Task goal — All lines up to and including the one that contains "Task: Click the page range 4–14" are to be transcribed exactly, starting from the first line of the records.

Recorded data —
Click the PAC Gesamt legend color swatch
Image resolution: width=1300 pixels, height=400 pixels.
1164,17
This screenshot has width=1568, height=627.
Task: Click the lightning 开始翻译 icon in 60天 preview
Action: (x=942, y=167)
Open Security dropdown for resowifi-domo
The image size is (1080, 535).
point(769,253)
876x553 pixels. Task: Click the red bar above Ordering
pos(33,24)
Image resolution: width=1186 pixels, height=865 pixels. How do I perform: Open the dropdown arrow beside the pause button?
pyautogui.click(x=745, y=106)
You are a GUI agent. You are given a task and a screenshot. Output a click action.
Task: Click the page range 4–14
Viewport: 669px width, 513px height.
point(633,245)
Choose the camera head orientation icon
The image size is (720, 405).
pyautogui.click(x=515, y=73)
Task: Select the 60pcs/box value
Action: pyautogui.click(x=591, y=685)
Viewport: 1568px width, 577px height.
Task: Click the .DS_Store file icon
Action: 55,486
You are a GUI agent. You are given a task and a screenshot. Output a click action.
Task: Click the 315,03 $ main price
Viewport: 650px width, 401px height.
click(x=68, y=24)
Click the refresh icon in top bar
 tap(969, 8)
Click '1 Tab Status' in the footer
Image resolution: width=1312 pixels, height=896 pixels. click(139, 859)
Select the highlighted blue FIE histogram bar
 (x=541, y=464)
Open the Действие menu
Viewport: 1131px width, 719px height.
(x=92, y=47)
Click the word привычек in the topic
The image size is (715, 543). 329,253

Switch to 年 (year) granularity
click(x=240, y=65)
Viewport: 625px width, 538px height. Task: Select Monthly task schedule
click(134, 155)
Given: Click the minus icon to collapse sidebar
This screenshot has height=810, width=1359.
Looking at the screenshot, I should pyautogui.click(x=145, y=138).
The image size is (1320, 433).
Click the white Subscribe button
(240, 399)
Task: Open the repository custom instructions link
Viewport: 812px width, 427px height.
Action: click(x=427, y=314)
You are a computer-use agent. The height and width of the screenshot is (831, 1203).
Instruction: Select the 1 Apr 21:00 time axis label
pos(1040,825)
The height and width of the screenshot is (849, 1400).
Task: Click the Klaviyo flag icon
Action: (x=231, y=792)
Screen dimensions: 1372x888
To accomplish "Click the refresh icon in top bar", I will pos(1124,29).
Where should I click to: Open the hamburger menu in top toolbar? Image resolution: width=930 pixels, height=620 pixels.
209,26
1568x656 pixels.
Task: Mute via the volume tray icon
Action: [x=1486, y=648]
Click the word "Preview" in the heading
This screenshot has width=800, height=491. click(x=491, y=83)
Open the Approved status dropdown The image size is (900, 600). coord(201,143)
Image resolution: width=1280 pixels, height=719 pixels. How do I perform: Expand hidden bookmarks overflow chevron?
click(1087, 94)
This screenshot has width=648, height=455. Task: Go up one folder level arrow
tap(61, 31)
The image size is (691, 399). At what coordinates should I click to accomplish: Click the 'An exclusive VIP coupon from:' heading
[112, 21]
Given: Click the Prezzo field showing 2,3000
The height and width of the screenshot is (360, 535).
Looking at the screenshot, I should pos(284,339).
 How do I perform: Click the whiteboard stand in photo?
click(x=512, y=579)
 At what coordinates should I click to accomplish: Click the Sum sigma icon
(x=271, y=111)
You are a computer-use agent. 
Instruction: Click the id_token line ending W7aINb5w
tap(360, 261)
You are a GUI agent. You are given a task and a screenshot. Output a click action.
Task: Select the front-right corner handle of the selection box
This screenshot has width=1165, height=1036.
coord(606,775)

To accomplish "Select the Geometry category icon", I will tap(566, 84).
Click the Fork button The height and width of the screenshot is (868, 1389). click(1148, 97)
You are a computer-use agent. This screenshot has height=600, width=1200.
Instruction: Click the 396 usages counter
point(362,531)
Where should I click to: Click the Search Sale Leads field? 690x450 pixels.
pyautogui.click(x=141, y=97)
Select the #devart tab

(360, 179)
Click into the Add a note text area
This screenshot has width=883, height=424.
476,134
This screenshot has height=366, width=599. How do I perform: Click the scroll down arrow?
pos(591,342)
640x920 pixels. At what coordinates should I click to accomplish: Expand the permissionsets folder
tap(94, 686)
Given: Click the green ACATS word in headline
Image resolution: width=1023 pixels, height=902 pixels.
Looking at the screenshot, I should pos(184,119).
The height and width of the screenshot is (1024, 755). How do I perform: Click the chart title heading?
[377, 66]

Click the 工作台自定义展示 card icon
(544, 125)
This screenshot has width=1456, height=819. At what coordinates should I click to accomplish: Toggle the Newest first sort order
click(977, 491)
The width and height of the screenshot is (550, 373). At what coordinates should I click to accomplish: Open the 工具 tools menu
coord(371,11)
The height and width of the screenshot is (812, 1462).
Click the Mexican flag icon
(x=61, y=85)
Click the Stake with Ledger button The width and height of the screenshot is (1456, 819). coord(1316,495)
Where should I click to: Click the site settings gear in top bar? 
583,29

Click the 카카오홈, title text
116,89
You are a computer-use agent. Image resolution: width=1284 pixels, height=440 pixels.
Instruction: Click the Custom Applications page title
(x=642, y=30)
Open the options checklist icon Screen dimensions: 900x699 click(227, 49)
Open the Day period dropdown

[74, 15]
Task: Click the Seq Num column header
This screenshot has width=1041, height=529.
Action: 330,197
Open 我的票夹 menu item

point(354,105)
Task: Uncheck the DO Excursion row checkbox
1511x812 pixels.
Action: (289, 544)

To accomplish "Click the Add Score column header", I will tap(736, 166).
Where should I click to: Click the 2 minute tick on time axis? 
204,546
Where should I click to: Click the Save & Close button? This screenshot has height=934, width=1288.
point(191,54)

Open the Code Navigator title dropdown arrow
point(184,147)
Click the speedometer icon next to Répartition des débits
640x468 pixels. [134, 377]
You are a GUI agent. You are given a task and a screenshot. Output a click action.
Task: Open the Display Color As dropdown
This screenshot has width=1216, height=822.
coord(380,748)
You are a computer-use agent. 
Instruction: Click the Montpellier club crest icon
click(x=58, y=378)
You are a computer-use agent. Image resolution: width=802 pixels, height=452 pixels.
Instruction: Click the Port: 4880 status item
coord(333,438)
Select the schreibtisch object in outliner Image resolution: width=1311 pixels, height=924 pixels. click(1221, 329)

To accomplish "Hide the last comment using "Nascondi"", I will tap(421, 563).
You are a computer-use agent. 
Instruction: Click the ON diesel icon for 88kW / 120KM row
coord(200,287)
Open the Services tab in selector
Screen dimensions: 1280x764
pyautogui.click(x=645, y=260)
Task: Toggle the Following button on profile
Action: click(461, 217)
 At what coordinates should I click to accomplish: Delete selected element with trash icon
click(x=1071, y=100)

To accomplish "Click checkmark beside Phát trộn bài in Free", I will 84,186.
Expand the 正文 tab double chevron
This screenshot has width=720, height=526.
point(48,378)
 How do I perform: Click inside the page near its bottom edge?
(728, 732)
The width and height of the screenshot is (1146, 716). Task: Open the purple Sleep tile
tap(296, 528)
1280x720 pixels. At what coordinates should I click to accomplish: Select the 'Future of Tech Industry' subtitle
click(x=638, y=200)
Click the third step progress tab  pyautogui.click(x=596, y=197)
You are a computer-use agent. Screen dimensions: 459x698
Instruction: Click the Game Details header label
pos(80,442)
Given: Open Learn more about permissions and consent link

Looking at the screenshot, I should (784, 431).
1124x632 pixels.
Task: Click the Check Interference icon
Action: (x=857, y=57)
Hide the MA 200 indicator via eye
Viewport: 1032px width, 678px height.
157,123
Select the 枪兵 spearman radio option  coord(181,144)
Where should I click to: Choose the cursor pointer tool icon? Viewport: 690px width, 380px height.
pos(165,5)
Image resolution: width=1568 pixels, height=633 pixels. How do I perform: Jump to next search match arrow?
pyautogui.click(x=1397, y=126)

Response to this task —
Click the PAC Gesamt legend color swatch
Image resolution: width=1300 pixels, height=400 pixels.
1164,17
This screenshot has width=1568, height=627.
Task: Click the lightning 开始翻译 icon in 60天 preview
Action: (x=942, y=167)
Open Security dropdown for resowifi-domo
The image size is (1080, 535).
point(769,253)
876x553 pixels. Task: Click the red bar above Ordering
pos(33,24)
Image resolution: width=1186 pixels, height=865 pixels. How do I perform: Open the dropdown arrow beside the pause button?
pyautogui.click(x=745, y=106)
You are a GUI agent. You are given a task and a screenshot. Output a click action.
Task: Click the page range 4–14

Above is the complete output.